→ Work order
I would like you to restate each record word for word.

→ Record extracts
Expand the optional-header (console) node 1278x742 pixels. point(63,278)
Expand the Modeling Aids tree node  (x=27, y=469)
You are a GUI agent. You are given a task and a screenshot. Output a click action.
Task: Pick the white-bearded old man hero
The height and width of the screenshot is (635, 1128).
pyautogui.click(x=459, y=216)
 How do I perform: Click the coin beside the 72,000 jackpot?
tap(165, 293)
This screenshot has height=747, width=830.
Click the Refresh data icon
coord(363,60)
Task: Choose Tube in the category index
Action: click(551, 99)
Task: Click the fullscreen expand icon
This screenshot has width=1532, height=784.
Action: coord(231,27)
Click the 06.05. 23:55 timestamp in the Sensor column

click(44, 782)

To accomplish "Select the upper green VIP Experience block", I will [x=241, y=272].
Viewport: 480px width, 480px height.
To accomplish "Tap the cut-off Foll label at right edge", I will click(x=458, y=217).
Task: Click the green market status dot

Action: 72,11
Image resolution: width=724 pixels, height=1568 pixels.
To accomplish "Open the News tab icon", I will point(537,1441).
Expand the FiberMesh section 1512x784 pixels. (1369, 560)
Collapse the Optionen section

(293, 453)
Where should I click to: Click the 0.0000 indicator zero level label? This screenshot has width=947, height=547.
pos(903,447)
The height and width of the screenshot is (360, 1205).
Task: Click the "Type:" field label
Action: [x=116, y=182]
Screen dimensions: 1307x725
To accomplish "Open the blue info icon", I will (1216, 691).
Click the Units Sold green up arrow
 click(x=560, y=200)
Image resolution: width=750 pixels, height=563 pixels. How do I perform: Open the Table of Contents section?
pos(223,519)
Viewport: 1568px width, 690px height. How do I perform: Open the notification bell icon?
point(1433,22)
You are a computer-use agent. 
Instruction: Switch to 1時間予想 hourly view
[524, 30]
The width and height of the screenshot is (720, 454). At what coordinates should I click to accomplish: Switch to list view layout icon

→ Answer for the task
Expand the optional-header (console) node 1278x742 pixels. point(63,278)
Expand the Modeling Aids tree node  (x=27, y=469)
You are a GUI agent. You are given a task and a screenshot. Output a click action.
Task: Pick the white-bearded old man hero
The height and width of the screenshot is (635, 1128).
pyautogui.click(x=459, y=216)
 How do I perform: Click the coin beside the 72,000 jackpot?
tap(165, 293)
This screenshot has height=747, width=830.
Click the Refresh data icon
coord(363,60)
Task: Choose Tube in the category index
Action: click(551, 99)
Task: Click the fullscreen expand icon
This screenshot has width=1532, height=784.
Action: coord(231,27)
Click the 06.05. 23:55 timestamp in the Sensor column

click(44, 782)

To accomplish "Select the upper green VIP Experience block", I will [x=241, y=272].
Viewport: 480px width, 480px height.
To accomplish "Tap the cut-off Foll label at right edge", I will click(x=458, y=217).
Task: Click the green market status dot

Action: 72,11
Image resolution: width=724 pixels, height=1568 pixels.
To accomplish "Open the News tab icon", I will point(537,1441).
Expand the FiberMesh section 1512x784 pixels. (1369, 560)
Collapse the Optionen section

(293, 453)
Where should I click to: Click the 0.0000 indicator zero level label? This screenshot has width=947, height=547.
pos(903,447)
The height and width of the screenshot is (360, 1205).
Task: Click the "Type:" field label
Action: [x=116, y=182]
Screen dimensions: 1307x725
To accomplish "Open the blue info icon", I will (1216, 691).
Click the Units Sold green up arrow
 click(x=560, y=200)
Image resolution: width=750 pixels, height=563 pixels. How do I perform: Open the Table of Contents section?
pos(223,519)
Viewport: 1568px width, 690px height. How do I perform: Open the notification bell icon?
point(1433,22)
You are a computer-use agent. 
Instruction: Switch to 1時間予想 hourly view
[524, 30]
The width and height of the screenshot is (720, 454). At what coordinates should I click to accomplish: Switch to list view layout icon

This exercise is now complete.